Items listed in a dataset:
Segment Open
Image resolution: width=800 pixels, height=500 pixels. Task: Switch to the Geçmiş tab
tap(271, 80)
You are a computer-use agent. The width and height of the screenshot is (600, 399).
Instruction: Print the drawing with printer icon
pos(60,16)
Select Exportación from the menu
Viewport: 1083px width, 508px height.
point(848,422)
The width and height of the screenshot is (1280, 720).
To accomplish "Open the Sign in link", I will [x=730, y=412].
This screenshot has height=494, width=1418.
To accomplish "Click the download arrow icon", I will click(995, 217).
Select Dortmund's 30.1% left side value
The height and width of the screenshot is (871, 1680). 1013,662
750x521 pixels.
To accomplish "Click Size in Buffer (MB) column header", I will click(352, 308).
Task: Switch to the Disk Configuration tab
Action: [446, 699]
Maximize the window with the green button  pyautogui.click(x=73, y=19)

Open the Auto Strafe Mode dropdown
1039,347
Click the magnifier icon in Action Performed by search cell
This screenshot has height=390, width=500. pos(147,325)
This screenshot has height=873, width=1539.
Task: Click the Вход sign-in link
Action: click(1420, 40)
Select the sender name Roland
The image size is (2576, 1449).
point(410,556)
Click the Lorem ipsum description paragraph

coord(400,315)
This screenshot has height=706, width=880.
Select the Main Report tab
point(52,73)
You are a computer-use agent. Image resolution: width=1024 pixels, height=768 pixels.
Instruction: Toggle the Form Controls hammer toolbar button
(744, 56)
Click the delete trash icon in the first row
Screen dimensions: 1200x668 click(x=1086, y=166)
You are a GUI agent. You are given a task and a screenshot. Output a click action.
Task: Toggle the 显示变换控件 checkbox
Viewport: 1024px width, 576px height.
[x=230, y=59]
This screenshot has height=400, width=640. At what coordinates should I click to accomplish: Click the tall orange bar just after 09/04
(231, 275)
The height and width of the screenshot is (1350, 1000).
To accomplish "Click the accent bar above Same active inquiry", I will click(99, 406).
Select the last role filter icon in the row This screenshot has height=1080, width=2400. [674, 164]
Segment Closed
Your response must contain all of the records, copied exactly.

**WRITTEN ANSWER**
Image resolution: width=800 pixels, height=500 pixels. Task: Switch to the Geçmiş tab
tap(271, 80)
You are a computer-use agent. The width and height of the screenshot is (600, 399).
Instruction: Print the drawing with printer icon
pos(60,16)
Select Exportación from the menu
Viewport: 1083px width, 508px height.
point(848,422)
The width and height of the screenshot is (1280, 720).
To accomplish "Open the Sign in link", I will [x=730, y=412].
This screenshot has height=494, width=1418.
To accomplish "Click the download arrow icon", I will click(995, 217).
Select Dortmund's 30.1% left side value
The height and width of the screenshot is (871, 1680). 1013,662
750x521 pixels.
To accomplish "Click Size in Buffer (MB) column header", I will click(352, 308).
Task: Switch to the Disk Configuration tab
Action: [446, 699]
Maximize the window with the green button  pyautogui.click(x=73, y=19)

Open the Auto Strafe Mode dropdown
1039,347
Click the magnifier icon in Action Performed by search cell
This screenshot has height=390, width=500. pos(147,325)
This screenshot has height=873, width=1539.
Task: Click the Вход sign-in link
Action: click(1420, 40)
Select the sender name Roland
The image size is (2576, 1449).
point(410,556)
Click the Lorem ipsum description paragraph

coord(400,315)
This screenshot has height=706, width=880.
Select the Main Report tab
point(52,73)
You are a computer-use agent. Image resolution: width=1024 pixels, height=768 pixels.
Instruction: Toggle the Form Controls hammer toolbar button
(744, 56)
Click the delete trash icon in the first row
Screen dimensions: 1200x668 click(x=1086, y=166)
You are a GUI agent. You are given a task and a screenshot. Output a click action.
Task: Toggle the 显示变换控件 checkbox
Viewport: 1024px width, 576px height.
[x=230, y=59]
This screenshot has height=400, width=640. At what coordinates should I click to accomplish: Click the tall orange bar just after 09/04
(231, 275)
The height and width of the screenshot is (1350, 1000).
To accomplish "Click the accent bar above Same active inquiry", I will click(99, 406).
Select the last role filter icon in the row This screenshot has height=1080, width=2400. [674, 164]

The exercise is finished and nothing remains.